Srinivasan has lots of admirers in the tech world. And his ability to vacuum up lots of information and spot new developments early isn’t for naught: On January 30, 2020, he tweeted, “What if this coronavirus is the pandemic that public health people have been warning about for years? It would accelerate many preexisting trends.” Specifically, he mentioned, “border closures, nationalism, social isolation, preppers, remote work, face masks, distrust in governments.” He can be prescient. But the most important reason to pay attention to his new book is how much it manages to distill and advance a simple, alluring and dangerous mindset: Bitcoin Libertarianism.
At first glance, the driving idea of The Network State isn’t a bad one. After all, people have been founding the equivalent of “start-up societies” for a long time. So much of what makes life on Earth so vibrant is the variety of lifestyles and communities one may choose from. Inside the United States, assuming you have some money and mobility, you can live in urban ethnic enclaves, college towns, rural militia compounds, gay Meccas, havens for spiritual seekers, co-housing, leisure resorts, retirement villages, gated communities, cosmopolitan neighborhoods or white-bread suburbs. So creating a new community around a shared idea—the heart of Srinivasan’s vision—isn’t new.

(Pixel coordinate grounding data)
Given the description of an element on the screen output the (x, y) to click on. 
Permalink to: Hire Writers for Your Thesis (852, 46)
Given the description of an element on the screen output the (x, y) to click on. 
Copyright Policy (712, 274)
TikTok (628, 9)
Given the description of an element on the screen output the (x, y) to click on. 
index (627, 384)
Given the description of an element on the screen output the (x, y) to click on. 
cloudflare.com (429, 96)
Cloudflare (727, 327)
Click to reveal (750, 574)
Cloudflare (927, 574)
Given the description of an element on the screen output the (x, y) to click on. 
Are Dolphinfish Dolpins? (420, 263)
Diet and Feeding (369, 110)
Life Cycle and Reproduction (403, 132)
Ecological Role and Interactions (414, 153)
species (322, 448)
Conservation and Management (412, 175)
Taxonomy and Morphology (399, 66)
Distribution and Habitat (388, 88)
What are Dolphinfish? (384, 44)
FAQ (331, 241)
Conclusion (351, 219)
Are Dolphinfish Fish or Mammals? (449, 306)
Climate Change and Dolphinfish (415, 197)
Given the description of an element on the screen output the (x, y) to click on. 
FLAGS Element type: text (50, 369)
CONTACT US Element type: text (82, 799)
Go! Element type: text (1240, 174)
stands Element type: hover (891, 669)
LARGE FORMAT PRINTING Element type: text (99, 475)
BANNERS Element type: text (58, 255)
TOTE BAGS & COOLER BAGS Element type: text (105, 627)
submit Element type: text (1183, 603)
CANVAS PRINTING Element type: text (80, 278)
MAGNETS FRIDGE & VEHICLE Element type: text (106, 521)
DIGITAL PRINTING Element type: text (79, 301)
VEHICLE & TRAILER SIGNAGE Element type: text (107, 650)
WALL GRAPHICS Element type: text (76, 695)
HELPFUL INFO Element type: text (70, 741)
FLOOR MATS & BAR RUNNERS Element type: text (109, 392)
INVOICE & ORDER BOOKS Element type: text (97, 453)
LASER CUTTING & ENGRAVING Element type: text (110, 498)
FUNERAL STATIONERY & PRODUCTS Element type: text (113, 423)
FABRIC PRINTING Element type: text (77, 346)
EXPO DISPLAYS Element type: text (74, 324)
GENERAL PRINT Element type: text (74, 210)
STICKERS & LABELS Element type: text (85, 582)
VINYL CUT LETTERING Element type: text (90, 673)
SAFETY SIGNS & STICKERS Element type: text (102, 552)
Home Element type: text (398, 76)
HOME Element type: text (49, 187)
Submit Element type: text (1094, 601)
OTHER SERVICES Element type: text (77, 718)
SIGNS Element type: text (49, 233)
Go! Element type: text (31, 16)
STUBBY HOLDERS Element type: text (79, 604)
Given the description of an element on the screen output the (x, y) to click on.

» **Your assignment**
According to the excerpt on Srinivasan's book, on what date did he tweet about whether the coronavirus could be the pandemic public health people had warned about?

» **Answer area**
January 30, 2020.